More than 120 people have been killed and wounded in Afghanistan in recent days, the United Nations has said.

In a statement, the United Nations Assistance Mission in Afghanistan (UNAMA) urged the de-facto Taliban government to provide greater security for minorities so that they can hold their religious ceremonies without further attacks, dpa news agency reported.

The extremist militia organisation Islamic State claimed responsibility for back-to-back bombings in Kabul city that targeted Shia Muslims in the western part of Kabul city on Friday and Saturday.

On Sunday, there were unconfirmed reports of an attack for the third consecutive day in Kabul city.

Local broadcaster Kabul News reported that the latest explosion targeted a civilian bus in Chandawol, another Shia region in the west of Kabul.

The latest attacks came as Shia Muslims, a religious minority in the country, are preparing for Ashura, which commemorates the martyrdom of Imam Hussein, the grandson of the Prophet Muhammad.

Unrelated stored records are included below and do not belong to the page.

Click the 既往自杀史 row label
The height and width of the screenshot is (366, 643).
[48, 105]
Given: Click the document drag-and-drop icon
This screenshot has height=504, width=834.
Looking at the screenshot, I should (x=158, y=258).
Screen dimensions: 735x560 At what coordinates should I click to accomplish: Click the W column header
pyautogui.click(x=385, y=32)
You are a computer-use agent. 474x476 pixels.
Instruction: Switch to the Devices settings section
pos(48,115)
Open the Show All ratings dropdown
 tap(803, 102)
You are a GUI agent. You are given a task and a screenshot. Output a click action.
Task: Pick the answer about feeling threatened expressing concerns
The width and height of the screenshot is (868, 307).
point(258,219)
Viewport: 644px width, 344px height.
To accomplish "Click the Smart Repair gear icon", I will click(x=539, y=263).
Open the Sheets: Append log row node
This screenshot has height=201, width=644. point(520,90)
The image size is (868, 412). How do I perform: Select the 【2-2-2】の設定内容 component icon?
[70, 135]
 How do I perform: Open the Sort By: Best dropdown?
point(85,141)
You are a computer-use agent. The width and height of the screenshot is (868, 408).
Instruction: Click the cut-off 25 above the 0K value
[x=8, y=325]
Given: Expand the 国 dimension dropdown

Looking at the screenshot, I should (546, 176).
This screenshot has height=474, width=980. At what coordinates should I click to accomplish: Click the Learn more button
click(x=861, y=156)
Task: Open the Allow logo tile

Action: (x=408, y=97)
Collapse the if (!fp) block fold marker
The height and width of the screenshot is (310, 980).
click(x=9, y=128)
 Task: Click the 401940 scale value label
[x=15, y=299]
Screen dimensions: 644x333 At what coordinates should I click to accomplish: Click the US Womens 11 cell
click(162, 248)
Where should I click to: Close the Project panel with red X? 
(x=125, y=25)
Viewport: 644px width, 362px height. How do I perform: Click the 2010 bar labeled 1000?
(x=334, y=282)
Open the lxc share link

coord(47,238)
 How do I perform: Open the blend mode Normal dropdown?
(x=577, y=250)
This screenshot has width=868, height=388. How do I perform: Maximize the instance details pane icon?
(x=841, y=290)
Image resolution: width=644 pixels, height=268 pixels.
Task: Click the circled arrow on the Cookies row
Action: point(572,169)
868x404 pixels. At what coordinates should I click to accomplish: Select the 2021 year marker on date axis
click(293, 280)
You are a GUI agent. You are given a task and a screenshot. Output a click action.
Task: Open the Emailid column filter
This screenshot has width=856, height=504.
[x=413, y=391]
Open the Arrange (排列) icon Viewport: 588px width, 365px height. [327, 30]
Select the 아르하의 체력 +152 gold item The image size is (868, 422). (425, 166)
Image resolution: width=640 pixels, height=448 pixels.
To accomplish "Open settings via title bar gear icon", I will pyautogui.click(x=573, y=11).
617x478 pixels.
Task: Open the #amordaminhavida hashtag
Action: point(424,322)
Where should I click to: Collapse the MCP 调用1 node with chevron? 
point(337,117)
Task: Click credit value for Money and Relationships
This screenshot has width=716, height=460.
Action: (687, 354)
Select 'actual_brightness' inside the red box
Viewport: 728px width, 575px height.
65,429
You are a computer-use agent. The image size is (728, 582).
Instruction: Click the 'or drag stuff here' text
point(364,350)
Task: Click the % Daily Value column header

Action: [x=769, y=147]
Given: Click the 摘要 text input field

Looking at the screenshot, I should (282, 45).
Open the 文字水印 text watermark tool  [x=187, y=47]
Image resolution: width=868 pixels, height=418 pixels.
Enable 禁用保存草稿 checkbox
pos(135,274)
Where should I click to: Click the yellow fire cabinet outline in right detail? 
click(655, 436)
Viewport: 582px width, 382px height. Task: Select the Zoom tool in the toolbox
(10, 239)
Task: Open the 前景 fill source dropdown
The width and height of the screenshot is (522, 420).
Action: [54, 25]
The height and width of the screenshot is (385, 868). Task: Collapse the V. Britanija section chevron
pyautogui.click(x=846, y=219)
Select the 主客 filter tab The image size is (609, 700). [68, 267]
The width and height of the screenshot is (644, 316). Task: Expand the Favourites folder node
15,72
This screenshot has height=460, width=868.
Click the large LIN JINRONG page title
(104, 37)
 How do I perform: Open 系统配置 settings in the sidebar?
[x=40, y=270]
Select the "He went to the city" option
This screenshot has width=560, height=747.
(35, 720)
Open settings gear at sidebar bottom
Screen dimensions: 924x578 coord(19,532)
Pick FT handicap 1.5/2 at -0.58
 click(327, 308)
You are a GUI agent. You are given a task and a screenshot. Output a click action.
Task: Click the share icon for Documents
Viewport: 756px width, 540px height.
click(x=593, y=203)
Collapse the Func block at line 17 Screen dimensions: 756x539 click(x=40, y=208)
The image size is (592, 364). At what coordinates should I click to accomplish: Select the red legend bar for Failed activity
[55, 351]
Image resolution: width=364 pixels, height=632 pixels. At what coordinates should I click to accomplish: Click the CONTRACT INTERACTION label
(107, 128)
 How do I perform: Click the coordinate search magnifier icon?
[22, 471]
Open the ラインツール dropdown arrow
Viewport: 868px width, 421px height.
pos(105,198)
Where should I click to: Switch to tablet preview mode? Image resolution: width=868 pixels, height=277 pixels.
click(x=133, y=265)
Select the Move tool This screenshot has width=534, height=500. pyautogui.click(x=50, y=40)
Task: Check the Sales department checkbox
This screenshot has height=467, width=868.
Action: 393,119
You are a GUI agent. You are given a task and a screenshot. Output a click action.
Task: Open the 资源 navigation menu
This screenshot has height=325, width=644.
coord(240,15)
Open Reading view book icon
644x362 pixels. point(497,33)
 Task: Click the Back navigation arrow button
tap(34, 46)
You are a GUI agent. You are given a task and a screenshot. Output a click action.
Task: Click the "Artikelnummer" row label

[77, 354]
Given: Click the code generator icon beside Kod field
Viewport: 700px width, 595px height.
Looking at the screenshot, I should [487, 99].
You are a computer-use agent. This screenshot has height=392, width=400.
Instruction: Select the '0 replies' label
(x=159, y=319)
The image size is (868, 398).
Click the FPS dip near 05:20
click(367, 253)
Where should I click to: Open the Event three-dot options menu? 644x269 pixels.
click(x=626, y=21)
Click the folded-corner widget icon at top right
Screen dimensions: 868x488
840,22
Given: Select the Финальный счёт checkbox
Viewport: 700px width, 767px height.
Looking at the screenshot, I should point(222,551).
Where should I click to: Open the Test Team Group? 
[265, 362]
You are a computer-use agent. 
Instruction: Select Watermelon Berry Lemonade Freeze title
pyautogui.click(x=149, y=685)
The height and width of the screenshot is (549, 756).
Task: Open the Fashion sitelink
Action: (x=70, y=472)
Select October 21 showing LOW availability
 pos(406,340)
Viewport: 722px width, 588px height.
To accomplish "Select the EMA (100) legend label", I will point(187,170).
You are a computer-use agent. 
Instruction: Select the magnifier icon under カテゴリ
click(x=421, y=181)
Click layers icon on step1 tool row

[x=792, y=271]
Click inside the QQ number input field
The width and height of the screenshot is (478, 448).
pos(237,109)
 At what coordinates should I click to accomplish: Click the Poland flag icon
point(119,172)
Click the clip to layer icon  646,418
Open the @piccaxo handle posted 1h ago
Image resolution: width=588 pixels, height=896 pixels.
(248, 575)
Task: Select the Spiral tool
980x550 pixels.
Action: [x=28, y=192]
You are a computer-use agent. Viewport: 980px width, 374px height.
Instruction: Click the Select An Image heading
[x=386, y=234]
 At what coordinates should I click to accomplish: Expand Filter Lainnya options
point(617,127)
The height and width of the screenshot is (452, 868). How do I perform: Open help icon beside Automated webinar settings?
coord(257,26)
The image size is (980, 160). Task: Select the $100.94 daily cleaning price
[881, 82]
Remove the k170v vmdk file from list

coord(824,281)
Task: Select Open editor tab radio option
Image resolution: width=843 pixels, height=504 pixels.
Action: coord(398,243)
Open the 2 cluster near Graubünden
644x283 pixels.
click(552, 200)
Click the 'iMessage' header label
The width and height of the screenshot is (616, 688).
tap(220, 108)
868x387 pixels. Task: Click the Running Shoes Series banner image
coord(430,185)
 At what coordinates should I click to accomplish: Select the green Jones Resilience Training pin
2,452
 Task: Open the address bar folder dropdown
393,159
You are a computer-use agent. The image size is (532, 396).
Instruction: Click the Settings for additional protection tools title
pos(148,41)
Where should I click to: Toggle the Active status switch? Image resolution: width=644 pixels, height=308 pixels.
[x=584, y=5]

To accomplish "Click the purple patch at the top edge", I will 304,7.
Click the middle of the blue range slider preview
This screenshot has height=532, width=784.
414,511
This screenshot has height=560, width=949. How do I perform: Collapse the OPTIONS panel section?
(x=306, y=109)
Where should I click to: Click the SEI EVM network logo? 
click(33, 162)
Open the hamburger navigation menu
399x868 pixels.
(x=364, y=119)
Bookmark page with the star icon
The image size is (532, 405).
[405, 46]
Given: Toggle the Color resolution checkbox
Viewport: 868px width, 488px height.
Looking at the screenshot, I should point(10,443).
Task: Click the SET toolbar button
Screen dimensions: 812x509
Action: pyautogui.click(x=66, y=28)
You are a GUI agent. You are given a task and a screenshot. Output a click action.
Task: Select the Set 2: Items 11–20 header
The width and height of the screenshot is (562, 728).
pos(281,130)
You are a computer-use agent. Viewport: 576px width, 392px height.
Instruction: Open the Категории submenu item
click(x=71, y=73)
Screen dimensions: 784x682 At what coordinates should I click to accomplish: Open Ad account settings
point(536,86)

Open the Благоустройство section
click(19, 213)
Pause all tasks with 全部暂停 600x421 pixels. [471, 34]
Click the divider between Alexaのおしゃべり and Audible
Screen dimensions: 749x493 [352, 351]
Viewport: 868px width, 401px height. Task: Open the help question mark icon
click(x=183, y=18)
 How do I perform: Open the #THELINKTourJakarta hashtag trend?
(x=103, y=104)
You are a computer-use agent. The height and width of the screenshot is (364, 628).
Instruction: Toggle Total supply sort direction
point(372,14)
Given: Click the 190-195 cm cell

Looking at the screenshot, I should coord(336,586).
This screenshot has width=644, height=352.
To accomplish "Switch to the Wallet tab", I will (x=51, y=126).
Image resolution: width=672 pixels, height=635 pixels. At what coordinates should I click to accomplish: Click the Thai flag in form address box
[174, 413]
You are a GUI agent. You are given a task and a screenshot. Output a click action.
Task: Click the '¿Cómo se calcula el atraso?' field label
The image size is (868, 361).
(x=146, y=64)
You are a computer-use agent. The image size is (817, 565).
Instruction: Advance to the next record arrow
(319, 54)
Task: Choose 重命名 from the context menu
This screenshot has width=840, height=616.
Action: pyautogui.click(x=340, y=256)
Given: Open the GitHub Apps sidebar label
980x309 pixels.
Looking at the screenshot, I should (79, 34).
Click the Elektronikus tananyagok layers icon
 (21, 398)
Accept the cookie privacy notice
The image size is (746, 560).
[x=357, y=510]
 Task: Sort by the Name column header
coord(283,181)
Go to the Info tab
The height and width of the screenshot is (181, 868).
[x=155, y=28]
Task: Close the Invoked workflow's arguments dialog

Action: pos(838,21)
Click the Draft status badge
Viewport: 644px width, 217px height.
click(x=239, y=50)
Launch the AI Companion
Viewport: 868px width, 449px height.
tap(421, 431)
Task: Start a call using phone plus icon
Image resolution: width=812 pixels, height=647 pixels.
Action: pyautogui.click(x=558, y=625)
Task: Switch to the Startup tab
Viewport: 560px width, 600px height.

Following the Taliban takeover of Afghanistan in August 2021, Islamic State has carried out a number of deadly attacks, mainly targeting religious minority groups.

Residents voice concerns

Voicing their concerns about the rise in explosive attacks in the city’s western areas, residents of Kabul’s Police District 6 are calling out for security for the Ashura Ritual.

As per residents of the area, most of the victims in an explosion that took off on Saturday’s explosion were vendors selling their wares. Many citizens have asked for security from the Islamic Emirate for the Ashura ritual, reported Tolo News.

 Mohammad Ali, a resident of the Barchi area of Kabul said, “Explosions happen every day, and the level of insecurity has increased. We ask the Islamic Emirate to provide safety to the mourners of Ashura.”

“There was a mine planted inside the barrel that exploded, killing seven people and injuring nine to ten people,” said Sakhi, another resident of Kabul’s PD6.

The residents of the Pol-e-Sukhta area of Kabul said that some of the victims of the incident could not be identified.

Mohammad Jafar, a resident of the Pol-e-Sukhta area of Kabul said, “All of them were men and youth, and they were at the mourning ceremony, and it was very crowded.”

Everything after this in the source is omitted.